EXERCISE DESCRIPTION: Line by line, transcribe all of the entries exactly.

#####

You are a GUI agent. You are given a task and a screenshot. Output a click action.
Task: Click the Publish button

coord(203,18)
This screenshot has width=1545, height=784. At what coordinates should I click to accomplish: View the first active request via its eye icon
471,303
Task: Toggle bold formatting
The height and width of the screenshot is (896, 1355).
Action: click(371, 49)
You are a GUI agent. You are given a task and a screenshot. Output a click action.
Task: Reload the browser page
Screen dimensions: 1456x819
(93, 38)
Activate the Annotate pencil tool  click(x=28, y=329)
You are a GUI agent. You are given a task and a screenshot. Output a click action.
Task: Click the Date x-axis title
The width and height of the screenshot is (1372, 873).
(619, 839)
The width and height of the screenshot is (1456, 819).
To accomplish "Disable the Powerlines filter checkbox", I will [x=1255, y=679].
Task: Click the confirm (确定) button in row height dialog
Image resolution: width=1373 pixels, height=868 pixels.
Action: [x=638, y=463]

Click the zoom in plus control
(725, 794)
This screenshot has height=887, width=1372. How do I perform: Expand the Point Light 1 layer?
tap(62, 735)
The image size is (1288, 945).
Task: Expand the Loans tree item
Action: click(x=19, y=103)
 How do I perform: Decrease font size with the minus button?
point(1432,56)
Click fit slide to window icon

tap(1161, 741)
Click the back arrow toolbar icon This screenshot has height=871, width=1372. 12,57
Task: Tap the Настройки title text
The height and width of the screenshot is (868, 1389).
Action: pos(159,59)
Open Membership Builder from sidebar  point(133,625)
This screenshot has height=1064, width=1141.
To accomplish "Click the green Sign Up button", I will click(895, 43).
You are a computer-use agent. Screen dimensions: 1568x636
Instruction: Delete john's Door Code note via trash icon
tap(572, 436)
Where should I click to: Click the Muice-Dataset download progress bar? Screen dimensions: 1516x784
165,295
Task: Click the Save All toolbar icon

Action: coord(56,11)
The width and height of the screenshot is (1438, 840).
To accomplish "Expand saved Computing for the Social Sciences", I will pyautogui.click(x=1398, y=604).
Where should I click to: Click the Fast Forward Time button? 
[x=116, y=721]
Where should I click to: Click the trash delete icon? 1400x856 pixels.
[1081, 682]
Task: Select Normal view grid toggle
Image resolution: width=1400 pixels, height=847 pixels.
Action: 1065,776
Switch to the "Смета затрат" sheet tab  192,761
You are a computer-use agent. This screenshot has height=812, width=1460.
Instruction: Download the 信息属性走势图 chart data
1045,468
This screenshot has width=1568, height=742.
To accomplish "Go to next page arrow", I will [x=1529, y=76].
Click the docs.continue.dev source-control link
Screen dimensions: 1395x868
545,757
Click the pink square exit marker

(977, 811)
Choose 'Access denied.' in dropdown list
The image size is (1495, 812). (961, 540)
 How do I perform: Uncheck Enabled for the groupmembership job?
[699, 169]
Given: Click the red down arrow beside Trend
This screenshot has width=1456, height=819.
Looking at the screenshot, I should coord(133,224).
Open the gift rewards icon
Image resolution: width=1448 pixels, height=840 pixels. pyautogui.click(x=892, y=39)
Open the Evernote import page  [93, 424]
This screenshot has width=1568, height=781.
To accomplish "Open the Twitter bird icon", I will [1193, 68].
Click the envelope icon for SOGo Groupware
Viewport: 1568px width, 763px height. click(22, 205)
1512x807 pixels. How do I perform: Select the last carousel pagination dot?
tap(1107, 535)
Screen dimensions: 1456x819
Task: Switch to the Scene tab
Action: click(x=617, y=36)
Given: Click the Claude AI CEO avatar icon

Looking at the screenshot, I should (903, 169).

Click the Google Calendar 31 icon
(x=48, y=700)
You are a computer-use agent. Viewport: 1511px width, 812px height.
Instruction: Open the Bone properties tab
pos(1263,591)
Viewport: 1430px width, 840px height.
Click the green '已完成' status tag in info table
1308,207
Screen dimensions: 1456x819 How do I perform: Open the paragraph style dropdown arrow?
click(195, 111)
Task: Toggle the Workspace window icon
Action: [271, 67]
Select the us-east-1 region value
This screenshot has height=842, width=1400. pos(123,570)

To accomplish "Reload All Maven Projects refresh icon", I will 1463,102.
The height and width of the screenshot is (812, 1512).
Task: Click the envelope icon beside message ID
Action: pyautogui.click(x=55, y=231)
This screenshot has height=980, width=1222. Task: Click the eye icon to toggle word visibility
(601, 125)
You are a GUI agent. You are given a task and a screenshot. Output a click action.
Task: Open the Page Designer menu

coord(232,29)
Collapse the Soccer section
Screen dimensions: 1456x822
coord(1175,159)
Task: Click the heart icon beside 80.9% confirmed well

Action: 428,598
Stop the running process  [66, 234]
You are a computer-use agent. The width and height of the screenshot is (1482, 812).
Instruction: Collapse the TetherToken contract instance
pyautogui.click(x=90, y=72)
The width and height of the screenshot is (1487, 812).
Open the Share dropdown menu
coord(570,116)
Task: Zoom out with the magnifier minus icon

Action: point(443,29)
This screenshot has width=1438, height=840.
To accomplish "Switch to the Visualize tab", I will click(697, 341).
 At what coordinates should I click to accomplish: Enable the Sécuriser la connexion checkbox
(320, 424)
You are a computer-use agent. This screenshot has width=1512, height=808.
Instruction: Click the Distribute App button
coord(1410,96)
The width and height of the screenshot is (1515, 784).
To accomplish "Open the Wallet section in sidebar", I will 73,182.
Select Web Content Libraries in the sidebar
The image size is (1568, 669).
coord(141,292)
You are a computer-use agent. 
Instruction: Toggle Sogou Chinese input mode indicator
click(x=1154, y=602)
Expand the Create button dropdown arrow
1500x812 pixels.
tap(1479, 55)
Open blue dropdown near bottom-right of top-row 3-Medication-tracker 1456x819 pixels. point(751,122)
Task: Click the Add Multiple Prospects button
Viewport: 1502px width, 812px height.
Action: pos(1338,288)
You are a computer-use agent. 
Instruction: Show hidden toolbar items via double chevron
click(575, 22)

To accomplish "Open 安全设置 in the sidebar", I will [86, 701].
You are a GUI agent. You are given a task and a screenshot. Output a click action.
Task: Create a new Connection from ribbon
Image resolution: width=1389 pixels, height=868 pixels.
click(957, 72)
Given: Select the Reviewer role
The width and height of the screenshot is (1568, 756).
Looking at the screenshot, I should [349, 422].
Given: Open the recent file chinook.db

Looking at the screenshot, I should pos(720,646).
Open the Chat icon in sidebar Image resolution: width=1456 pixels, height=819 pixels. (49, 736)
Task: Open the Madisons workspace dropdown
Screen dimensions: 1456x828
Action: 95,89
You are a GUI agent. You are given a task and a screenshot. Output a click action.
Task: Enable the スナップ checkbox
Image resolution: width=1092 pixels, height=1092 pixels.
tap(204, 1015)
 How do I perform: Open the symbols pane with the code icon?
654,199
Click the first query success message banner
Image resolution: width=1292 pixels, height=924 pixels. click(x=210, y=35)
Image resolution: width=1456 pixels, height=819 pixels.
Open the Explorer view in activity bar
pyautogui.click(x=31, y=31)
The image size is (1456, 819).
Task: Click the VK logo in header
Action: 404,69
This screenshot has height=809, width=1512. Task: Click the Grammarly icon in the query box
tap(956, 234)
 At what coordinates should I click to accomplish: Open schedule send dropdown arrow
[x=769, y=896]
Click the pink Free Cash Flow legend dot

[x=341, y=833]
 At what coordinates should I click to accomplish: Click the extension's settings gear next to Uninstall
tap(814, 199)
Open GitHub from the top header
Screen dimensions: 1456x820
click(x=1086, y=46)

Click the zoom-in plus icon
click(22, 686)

#####

EXPECTED ANSWER:
You are a GUI agent. You are given a task and a screenshot. Output a click action.
Task: Click the Publish button

coord(203,18)
This screenshot has width=1545, height=784. At what coordinates should I click to accomplish: View the first active request via its eye icon
471,303
Task: Toggle bold formatting
The height and width of the screenshot is (896, 1355).
Action: click(371, 49)
You are a GUI agent. You are given a task and a screenshot. Output a click action.
Task: Reload the browser page
Screen dimensions: 1456x819
(93, 38)
Activate the Annotate pencil tool  click(x=28, y=329)
You are a GUI agent. You are given a task and a screenshot. Output a click action.
Task: Click the Date x-axis title
The width and height of the screenshot is (1372, 873).
(619, 839)
The width and height of the screenshot is (1456, 819).
To accomplish "Disable the Powerlines filter checkbox", I will [x=1255, y=679].
Task: Click the confirm (确定) button in row height dialog
Image resolution: width=1373 pixels, height=868 pixels.
Action: [x=638, y=463]

Click the zoom in plus control
(725, 794)
This screenshot has height=887, width=1372. How do I perform: Expand the Point Light 1 layer?
tap(62, 735)
The image size is (1288, 945).
Task: Expand the Loans tree item
Action: click(x=19, y=103)
 How do I perform: Decrease font size with the minus button?
point(1432,56)
Click fit slide to window icon

tap(1161, 741)
Click the back arrow toolbar icon This screenshot has height=871, width=1372. 12,57
Task: Tap the Настройки title text
The height and width of the screenshot is (868, 1389).
Action: pos(159,59)
Open Membership Builder from sidebar  point(133,625)
This screenshot has height=1064, width=1141.
To accomplish "Click the green Sign Up button", I will click(895, 43).
You are a computer-use agent. Screen dimensions: 1568x636
Instruction: Delete john's Door Code note via trash icon
tap(572, 436)
Where should I click to: Click the Muice-Dataset download progress bar? Screen dimensions: 1516x784
165,295
Task: Click the Save All toolbar icon

Action: coord(56,11)
The width and height of the screenshot is (1438, 840).
To accomplish "Expand saved Computing for the Social Sciences", I will pyautogui.click(x=1398, y=604).
Where should I click to: Click the Fast Forward Time button? 
[x=116, y=721]
Where should I click to: Click the trash delete icon? 1400x856 pixels.
[1081, 682]
Task: Select Normal view grid toggle
Image resolution: width=1400 pixels, height=847 pixels.
Action: 1065,776
Switch to the "Смета затрат" sheet tab  192,761
You are a computer-use agent. This screenshot has height=812, width=1460.
Instruction: Download the 信息属性走势图 chart data
1045,468
This screenshot has width=1568, height=742.
To accomplish "Go to next page arrow", I will [x=1529, y=76].
Click the docs.continue.dev source-control link
Screen dimensions: 1395x868
545,757
Click the pink square exit marker

(977, 811)
Choose 'Access denied.' in dropdown list
The image size is (1495, 812). (961, 540)
 How do I perform: Uncheck Enabled for the groupmembership job?
[699, 169]
Given: Click the red down arrow beside Trend
This screenshot has width=1456, height=819.
Looking at the screenshot, I should coord(133,224).
Open the gift rewards icon
Image resolution: width=1448 pixels, height=840 pixels. pyautogui.click(x=892, y=39)
Open the Evernote import page  [93, 424]
This screenshot has width=1568, height=781.
To accomplish "Open the Twitter bird icon", I will [1193, 68].
Click the envelope icon for SOGo Groupware
Viewport: 1568px width, 763px height. click(22, 205)
1512x807 pixels. How do I perform: Select the last carousel pagination dot?
tap(1107, 535)
Screen dimensions: 1456x819
Task: Switch to the Scene tab
Action: click(x=617, y=36)
Given: Click the Claude AI CEO avatar icon

Looking at the screenshot, I should (903, 169).

Click the Google Calendar 31 icon
(x=48, y=700)
You are a computer-use agent. Viewport: 1511px width, 812px height.
Instruction: Open the Bone properties tab
pos(1263,591)
Viewport: 1430px width, 840px height.
Click the green '已完成' status tag in info table
1308,207
Screen dimensions: 1456x819 How do I perform: Open the paragraph style dropdown arrow?
click(195, 111)
Task: Toggle the Workspace window icon
Action: [271, 67]
Select the us-east-1 region value
This screenshot has height=842, width=1400. pos(123,570)

To accomplish "Reload All Maven Projects refresh icon", I will 1463,102.
The height and width of the screenshot is (812, 1512).
Task: Click the envelope icon beside message ID
Action: pyautogui.click(x=55, y=231)
This screenshot has height=980, width=1222. Task: Click the eye icon to toggle word visibility
(601, 125)
You are a GUI agent. You are given a task and a screenshot. Output a click action.
Task: Open the Page Designer menu

coord(232,29)
Collapse the Soccer section
Screen dimensions: 1456x822
coord(1175,159)
Task: Click the heart icon beside 80.9% confirmed well

Action: 428,598
Stop the running process  [66, 234]
You are a computer-use agent. The width and height of the screenshot is (1482, 812).
Instruction: Collapse the TetherToken contract instance
pyautogui.click(x=90, y=72)
The width and height of the screenshot is (1487, 812).
Open the Share dropdown menu
coord(570,116)
Task: Zoom out with the magnifier minus icon

Action: point(443,29)
This screenshot has width=1438, height=840.
To accomplish "Switch to the Visualize tab", I will click(697, 341).
 At what coordinates should I click to accomplish: Enable the Sécuriser la connexion checkbox
(320, 424)
You are a computer-use agent. This screenshot has width=1512, height=808.
Instruction: Click the Distribute App button
coord(1410,96)
The width and height of the screenshot is (1515, 784).
To accomplish "Open the Wallet section in sidebar", I will 73,182.
Select Web Content Libraries in the sidebar
The image size is (1568, 669).
coord(141,292)
You are a computer-use agent. 
Instruction: Toggle Sogou Chinese input mode indicator
click(x=1154, y=602)
Expand the Create button dropdown arrow
1500x812 pixels.
tap(1479, 55)
Open blue dropdown near bottom-right of top-row 3-Medication-tracker 1456x819 pixels. point(751,122)
Task: Click the Add Multiple Prospects button
Viewport: 1502px width, 812px height.
Action: pos(1338,288)
You are a computer-use agent. 
Instruction: Show hidden toolbar items via double chevron
click(575, 22)

To accomplish "Open 安全设置 in the sidebar", I will [86, 701].
You are a GUI agent. You are given a task and a screenshot. Output a click action.
Task: Create a new Connection from ribbon
Image resolution: width=1389 pixels, height=868 pixels.
click(957, 72)
Given: Select the Reviewer role
The width and height of the screenshot is (1568, 756).
Looking at the screenshot, I should [349, 422].
Given: Open the recent file chinook.db

Looking at the screenshot, I should pos(720,646).
Open the Chat icon in sidebar Image resolution: width=1456 pixels, height=819 pixels. (49, 736)
Task: Open the Madisons workspace dropdown
Screen dimensions: 1456x828
Action: 95,89
You are a GUI agent. You are given a task and a screenshot. Output a click action.
Task: Enable the スナップ checkbox
Image resolution: width=1092 pixels, height=1092 pixels.
tap(204, 1015)
 How do I perform: Open the symbols pane with the code icon?
654,199
Click the first query success message banner
Image resolution: width=1292 pixels, height=924 pixels. click(x=210, y=35)
Image resolution: width=1456 pixels, height=819 pixels.
Open the Explorer view in activity bar
pyautogui.click(x=31, y=31)
The image size is (1456, 819).
Task: Click the VK logo in header
Action: 404,69
This screenshot has height=809, width=1512. Task: Click the Grammarly icon in the query box
tap(956, 234)
 At what coordinates should I click to accomplish: Open schedule send dropdown arrow
[x=769, y=896]
Click the pink Free Cash Flow legend dot

[x=341, y=833]
 At what coordinates should I click to accomplish: Click the extension's settings gear next to Uninstall
tap(814, 199)
Open GitHub from the top header
Screen dimensions: 1456x820
click(x=1086, y=46)

Click the zoom-in plus icon
click(22, 686)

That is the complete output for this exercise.